■ **Activity**:
What lines of the data below include the word "chart"? Report them by copying each.

■ **Information supplied**:

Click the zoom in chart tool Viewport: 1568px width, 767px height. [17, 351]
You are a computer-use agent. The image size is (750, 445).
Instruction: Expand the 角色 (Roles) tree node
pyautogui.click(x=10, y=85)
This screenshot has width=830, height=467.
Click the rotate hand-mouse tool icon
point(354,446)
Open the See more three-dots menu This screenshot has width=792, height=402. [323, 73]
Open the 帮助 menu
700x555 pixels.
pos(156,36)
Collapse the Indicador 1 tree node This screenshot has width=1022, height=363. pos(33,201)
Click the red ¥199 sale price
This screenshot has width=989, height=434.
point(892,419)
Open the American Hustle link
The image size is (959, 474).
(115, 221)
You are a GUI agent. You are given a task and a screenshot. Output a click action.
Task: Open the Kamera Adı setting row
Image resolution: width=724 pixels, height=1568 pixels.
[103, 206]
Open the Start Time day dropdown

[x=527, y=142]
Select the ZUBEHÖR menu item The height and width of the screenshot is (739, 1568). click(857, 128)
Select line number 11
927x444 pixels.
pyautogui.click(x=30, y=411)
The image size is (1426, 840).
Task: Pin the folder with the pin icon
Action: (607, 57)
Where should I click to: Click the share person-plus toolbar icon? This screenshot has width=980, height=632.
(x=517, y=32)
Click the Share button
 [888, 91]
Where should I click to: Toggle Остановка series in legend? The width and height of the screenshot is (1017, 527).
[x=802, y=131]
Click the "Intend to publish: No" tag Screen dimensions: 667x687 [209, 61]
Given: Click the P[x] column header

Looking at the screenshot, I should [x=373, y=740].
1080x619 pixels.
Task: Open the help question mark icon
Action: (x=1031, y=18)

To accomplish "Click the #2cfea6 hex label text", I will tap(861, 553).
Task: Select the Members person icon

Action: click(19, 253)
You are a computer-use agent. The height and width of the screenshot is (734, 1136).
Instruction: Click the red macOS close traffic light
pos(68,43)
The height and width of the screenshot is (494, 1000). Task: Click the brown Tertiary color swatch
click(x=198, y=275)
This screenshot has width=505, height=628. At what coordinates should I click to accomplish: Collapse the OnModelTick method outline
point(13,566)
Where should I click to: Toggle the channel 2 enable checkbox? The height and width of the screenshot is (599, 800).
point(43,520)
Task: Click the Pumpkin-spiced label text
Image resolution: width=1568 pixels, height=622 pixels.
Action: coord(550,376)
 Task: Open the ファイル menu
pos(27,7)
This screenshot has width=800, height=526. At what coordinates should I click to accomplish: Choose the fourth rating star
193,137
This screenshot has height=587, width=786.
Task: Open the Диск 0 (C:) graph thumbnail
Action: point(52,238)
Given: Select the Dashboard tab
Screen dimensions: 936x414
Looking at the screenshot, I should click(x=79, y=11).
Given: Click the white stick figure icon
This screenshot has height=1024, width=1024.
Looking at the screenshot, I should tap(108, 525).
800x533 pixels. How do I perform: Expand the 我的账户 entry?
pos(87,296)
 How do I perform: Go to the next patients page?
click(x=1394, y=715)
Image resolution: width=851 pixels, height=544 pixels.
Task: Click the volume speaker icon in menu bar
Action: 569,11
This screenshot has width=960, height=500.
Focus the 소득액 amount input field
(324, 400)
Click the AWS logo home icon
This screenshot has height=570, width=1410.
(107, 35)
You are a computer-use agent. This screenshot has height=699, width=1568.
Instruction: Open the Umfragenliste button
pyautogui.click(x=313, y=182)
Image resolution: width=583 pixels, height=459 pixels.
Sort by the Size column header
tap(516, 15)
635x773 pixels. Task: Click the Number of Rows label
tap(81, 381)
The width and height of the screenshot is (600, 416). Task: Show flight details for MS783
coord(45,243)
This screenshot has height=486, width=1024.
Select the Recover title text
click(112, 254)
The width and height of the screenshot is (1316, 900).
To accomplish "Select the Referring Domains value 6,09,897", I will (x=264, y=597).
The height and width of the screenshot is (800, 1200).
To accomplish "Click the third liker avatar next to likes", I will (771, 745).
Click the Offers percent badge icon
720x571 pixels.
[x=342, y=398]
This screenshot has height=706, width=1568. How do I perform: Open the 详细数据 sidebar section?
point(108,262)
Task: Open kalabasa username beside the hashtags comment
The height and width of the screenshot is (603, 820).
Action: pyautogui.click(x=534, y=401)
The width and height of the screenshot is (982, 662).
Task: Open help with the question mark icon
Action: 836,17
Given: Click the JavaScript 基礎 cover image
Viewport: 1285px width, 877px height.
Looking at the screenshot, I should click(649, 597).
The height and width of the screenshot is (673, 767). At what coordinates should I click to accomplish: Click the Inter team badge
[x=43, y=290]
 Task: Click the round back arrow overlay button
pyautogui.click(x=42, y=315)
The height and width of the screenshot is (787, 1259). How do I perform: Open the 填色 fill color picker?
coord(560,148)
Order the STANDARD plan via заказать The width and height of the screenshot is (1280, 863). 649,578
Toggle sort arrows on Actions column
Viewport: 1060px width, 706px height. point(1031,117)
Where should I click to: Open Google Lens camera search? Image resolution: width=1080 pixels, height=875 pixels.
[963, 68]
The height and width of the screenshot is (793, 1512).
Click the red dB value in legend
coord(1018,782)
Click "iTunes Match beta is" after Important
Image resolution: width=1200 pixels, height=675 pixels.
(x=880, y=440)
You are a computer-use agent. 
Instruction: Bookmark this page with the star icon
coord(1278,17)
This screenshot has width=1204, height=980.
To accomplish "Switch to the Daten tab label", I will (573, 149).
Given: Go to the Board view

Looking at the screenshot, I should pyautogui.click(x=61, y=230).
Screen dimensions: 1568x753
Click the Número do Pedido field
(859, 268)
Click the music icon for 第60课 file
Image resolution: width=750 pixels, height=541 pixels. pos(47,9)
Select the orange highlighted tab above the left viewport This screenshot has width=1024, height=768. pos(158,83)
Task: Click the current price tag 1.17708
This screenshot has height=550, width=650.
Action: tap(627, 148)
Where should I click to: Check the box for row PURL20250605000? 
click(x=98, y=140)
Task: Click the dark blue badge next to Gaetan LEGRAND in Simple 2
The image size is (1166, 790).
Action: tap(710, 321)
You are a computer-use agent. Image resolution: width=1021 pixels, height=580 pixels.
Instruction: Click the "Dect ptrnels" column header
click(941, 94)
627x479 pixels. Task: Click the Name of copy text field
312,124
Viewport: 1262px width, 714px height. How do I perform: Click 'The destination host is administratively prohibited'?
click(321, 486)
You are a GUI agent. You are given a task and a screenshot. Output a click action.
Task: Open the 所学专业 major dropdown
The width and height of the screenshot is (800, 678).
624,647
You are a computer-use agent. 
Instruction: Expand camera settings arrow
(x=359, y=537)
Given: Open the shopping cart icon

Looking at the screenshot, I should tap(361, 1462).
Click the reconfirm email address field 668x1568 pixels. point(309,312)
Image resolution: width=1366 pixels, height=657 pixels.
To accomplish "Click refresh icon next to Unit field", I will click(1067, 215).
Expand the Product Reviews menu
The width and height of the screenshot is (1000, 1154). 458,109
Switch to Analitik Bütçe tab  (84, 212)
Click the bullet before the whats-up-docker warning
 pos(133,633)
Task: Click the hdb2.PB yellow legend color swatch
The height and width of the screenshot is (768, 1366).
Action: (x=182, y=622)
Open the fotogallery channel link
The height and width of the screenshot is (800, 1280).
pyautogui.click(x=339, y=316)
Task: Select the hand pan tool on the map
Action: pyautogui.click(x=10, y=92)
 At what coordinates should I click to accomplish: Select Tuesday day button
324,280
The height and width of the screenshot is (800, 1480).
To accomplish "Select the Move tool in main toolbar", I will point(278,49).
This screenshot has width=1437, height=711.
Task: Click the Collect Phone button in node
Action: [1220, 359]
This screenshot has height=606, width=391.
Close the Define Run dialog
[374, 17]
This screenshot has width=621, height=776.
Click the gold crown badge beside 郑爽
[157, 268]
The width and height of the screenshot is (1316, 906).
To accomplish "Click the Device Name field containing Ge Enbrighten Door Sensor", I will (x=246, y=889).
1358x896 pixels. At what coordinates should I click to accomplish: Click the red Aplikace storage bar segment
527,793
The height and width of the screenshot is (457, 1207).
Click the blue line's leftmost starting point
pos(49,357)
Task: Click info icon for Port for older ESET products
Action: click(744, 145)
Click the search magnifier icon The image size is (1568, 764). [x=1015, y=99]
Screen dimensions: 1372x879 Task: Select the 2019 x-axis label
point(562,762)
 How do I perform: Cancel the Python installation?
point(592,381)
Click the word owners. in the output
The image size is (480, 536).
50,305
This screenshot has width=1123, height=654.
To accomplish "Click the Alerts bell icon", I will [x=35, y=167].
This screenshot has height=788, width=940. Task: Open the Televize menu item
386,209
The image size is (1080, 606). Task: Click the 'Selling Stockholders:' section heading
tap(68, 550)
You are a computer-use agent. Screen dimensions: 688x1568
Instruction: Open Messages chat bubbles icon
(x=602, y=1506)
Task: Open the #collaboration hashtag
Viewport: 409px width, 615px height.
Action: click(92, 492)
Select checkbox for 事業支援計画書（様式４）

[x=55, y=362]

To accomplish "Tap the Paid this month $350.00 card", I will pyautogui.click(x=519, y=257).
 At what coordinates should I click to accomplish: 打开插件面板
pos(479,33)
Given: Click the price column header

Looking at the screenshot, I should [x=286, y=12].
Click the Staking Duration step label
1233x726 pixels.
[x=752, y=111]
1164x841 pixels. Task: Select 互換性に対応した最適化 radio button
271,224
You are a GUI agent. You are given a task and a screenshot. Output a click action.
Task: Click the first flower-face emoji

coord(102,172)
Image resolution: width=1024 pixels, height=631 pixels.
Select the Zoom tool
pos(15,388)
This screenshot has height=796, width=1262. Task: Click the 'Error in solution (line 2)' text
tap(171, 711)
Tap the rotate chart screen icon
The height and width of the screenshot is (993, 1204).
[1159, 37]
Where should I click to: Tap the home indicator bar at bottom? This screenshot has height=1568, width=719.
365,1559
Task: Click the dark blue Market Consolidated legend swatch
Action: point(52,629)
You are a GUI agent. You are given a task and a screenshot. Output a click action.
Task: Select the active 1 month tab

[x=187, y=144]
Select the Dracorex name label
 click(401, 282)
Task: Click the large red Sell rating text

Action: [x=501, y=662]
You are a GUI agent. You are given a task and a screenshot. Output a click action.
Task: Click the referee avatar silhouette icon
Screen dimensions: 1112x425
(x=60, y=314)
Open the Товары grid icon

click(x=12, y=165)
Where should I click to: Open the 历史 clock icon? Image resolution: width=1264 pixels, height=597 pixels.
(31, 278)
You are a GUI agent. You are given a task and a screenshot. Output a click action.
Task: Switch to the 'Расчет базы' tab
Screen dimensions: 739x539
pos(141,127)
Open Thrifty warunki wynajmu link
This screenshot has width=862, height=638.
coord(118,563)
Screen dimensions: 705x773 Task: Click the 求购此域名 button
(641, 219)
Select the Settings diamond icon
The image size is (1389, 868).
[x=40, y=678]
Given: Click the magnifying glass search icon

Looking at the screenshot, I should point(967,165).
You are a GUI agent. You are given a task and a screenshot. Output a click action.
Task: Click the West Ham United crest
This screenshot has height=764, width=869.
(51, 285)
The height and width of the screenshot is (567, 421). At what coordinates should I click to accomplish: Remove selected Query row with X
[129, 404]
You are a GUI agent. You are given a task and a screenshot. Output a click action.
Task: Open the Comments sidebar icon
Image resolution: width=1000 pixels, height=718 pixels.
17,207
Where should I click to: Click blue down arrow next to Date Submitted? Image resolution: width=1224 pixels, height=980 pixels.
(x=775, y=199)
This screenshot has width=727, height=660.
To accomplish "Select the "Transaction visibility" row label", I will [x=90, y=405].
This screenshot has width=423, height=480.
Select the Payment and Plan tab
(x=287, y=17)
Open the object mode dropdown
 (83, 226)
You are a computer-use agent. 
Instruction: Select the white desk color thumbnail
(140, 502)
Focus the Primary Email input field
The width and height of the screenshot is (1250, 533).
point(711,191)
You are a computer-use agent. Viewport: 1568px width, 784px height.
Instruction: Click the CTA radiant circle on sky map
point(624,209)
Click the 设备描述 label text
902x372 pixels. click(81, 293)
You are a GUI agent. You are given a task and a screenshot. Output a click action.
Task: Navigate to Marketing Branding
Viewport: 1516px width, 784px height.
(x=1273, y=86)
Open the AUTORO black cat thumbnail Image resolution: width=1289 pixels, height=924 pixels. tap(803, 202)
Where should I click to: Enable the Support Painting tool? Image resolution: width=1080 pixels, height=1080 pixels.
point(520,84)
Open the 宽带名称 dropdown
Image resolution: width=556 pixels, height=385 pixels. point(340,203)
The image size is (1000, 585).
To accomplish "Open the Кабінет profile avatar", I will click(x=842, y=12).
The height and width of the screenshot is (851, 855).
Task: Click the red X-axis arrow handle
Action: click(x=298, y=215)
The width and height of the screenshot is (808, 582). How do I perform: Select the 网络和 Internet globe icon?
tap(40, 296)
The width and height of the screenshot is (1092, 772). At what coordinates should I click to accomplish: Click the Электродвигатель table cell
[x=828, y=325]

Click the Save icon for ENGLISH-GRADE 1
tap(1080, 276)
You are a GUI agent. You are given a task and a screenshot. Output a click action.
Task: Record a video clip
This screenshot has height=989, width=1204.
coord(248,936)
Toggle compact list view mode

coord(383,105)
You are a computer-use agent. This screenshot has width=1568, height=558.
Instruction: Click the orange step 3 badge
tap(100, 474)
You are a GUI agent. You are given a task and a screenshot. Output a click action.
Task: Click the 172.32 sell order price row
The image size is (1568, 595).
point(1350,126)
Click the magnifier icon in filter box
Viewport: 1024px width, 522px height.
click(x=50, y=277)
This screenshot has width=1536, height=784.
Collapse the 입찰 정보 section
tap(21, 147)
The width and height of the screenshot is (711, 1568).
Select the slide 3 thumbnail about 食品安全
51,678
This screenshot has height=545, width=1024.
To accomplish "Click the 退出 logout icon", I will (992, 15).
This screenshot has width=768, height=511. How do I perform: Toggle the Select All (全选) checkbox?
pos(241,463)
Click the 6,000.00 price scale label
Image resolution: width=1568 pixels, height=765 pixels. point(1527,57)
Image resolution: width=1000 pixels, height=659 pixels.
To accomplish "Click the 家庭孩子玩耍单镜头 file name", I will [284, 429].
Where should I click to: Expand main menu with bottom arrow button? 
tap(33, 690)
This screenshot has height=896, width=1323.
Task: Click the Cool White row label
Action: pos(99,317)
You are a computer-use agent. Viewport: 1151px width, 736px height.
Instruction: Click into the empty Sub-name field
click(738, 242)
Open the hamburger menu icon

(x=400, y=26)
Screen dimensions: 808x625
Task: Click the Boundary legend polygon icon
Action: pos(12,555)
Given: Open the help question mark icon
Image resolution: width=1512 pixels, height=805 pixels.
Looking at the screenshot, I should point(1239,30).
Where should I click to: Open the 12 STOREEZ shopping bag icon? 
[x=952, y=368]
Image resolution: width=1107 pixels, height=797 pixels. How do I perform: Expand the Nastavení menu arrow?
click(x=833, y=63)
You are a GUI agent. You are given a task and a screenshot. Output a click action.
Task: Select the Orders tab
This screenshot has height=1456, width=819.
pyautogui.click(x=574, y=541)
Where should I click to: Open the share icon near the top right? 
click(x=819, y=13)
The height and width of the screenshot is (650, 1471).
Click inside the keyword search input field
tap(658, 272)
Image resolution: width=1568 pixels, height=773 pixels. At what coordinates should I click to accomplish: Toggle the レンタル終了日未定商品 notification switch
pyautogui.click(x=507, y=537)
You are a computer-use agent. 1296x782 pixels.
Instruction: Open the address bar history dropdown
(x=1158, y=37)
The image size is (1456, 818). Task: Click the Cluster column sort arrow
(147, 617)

■ **Answer area**:
Click the zoom in chart tool Viewport: 1568px width, 767px height. [17, 351]
Tap the rotate chart screen icon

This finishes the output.